Surdosage intentionnel du lopéramide

Surdosage intentionnel du lopéramide

Allongement d’origine médicamenteuse de l’intervalle QT

Plusieurs cas de surdosage intentionnel ont été signalés en rapport avec l’administration de lopéramide. Des publications font état de l’utilisation abusive et erronée de ce principe actif en tant que substitut des opiacés par des personnes dépendantes à ces substances, ainsi que de syndromes de sevrage médicamenteux chez certains patients qui ont arrêté de prendre du lopéramide après en avoir consommé à des doses trop élevées (réf. 2).


Mots-clés: lopéramide; surdosage; dépendance aux médicaments; symptômes de sevrage aux opiacés; intervalle QT

Données relatives à l’évènement

Description

Année: 2022

Âge: 35

Sexe: féminin

Médicament: lopéramide

Indication: diarrhée chronique

EI: allongement de l’intervalle QT; surdosage; dépendance aux médicaments; symptômes de sevrage aux opiacés.

Le rapport mentionné (réf. 1) décrit le cas d’une patiente présentant de graves antécédents psychiques ainsi qu’une atteinte intellectuelle modérée, qui a commencé à souffrir d’un trouble lié à la consommation de substances addictogènes lorsqu’elle a pris du lopéramide en raison d’une diarrhée chronique.

Des recherches sur le profil de métabolisation de cette substance ont montré que jusqu’à 60 mg de lopéramide par jour pris quotidiennement, l’activité du CYP3A et de la glycoprotéine P diminue fortement. Or ces protéines sont largement impliquées dans la métabolisation et dans le transport du lopéramide.

Il se peut que la biodisponibilité accrue de ladite substance qui en a résulté chez cette patiente ait contribué à l’apparition de cette consommation problématique de substances addictogènes, puisqu’elle a développé une dépendance au lopéramide après un surdosage, et que cette dépendance était conjuguée à un allongement de l’intervalle QT ainsi qu’à des symptômes de sevrage aux opiacés.

Année: 2015

Âge: 46

Sexe: masculin

Médicament: lopéramide

Indication: syndrome du colon irritable

EI: surdosage

Ce patient a développé, après un surdosage dans le cadre d’un syndrome du colon irritable, à savoir en prenant quotidiennement jusqu’à 120 comprimés par jour (240 mg), une dépendance au lopéramide accompagnée d’épisodes de somnolence et d’une sensation marquée de soif à certains moments.

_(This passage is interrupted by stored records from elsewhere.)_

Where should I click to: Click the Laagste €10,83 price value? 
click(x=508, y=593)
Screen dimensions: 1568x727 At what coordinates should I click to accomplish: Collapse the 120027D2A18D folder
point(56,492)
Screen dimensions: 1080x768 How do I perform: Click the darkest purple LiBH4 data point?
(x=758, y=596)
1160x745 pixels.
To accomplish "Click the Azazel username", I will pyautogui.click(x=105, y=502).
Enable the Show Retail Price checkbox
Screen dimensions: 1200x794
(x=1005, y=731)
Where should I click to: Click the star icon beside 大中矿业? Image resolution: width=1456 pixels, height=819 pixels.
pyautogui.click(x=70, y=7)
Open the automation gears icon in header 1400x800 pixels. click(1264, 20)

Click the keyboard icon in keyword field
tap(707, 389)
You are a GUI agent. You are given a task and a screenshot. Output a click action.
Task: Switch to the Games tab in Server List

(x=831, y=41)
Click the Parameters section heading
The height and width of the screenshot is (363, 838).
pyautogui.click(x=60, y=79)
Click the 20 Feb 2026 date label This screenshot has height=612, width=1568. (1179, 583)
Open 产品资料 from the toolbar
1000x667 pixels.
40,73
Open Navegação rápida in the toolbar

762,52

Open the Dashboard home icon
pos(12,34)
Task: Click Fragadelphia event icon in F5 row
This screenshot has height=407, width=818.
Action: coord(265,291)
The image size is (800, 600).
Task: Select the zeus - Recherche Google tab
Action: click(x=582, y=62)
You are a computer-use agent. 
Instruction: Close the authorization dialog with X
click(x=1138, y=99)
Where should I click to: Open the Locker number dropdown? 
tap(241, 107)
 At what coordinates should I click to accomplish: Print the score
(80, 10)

La diarrhée aiguë, les coliques intestinales et les angoisses qui sont apparues lors de l’arrêt du traitement sont probablement autant de signes d’un syndrome de sevrage.

 

Réf. 1) Crettol S et al.: Opioid Use Disorder Associated With Low/Moderate Dose of Loperamide in an Intellectual Disability Patient With CYP3A and P-Glycoprotein Reduced Activity. Front Psychiatry. 2022;13

Réf. 2) Information sur le médicament (swissmedicinfo.ch)

Conclusions et recommandations

Le lopéramide peut faire l’objet d’usages abusifs en tant que stupéfiant. Les personnes qui ont consommé délibérément des doses trop élevées de cette substance ont présenté un allongement de l’intervalle QT et un élargissement du complexe QRS, et / ou des arythmies ventriculaires graves accompagnées de torsades de pointe.

En cas de surdosage, il convient de mettre en place un suivi par ECG afin de surveiller l’allongement de l’intervalle QT. Le traitement doit être symptomatique. De la naloxone peut être administrée en tant qu’antidote si le surdosage entraîne des symptômes au niveau du SNC.